Off to the races.
If you think we’re headed into a transhuman nirvana of continuous tech-assisted orgasm, social equity, and guaranteed basic income, you are going to be disappointed. Our actual destination is a neo-medieval time-out from all the techno-dazzle of recent decades. It’s not as bad as you might think. The human project will continue at a lower pitch, probably for a good long while, but minus most of the comforts and conveniences we’re used to, and with very different social arrangements. You can waste your energy hand-wringing and wailing over all this, or summon the fortitude to go where history is taking us and make something of it.
The old economy is wrecked. Many Americans already know this because they’ve lost their businesses and their livelihoods. What used to be there isn’t coming back. But there will always be ways to make yourself useful providing things and services that other people need, just not within the crumbling armature of the economy we’re leaving behind. There will be a lot of debris left in the way to overcome, especially the crap we’ve smeared all over the landscape.
One business you can begin to organize right now is a salvage industry, sorting out the reusable components of all that crap — the steel I-beams, the aluminum trusses and sashes, plate glass, concrete blocks, copper and PVC pipe, and dimensional lumber. A lot of this stuff we just won’t be making anymore, certainly not at the former scale. Think of all the shopping malls to be disassembled.

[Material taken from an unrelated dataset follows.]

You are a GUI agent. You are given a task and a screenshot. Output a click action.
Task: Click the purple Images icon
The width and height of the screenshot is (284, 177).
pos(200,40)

Growing food and getting it to markets is the most critical activity. Poor Bill Gates, addled by his fortune, has bought up something like a quarter-million acres of farmland. His grandiosity prompts him to believe he can organize farming on the super-giant scale — Walmart for corn and turnips. Nothing could be further from the real coming trend: a reduction of scale and scope of farming and of the distribution supply lines that serve it. Poor Bill doesn’t seem to realize that the oil-and-gas-based “inputs” (fertilizers, pesticides) won’t be there for him, nor will the million-dollar diesel-powered combines. Nor the trucking industry. He could do more good for mankind getting into the mule business. (He won’t. Lacks razzle-dazzle.)
Ahh, but mightn’t there be a bright side to all this misery nonetheless? A-yup, there just might.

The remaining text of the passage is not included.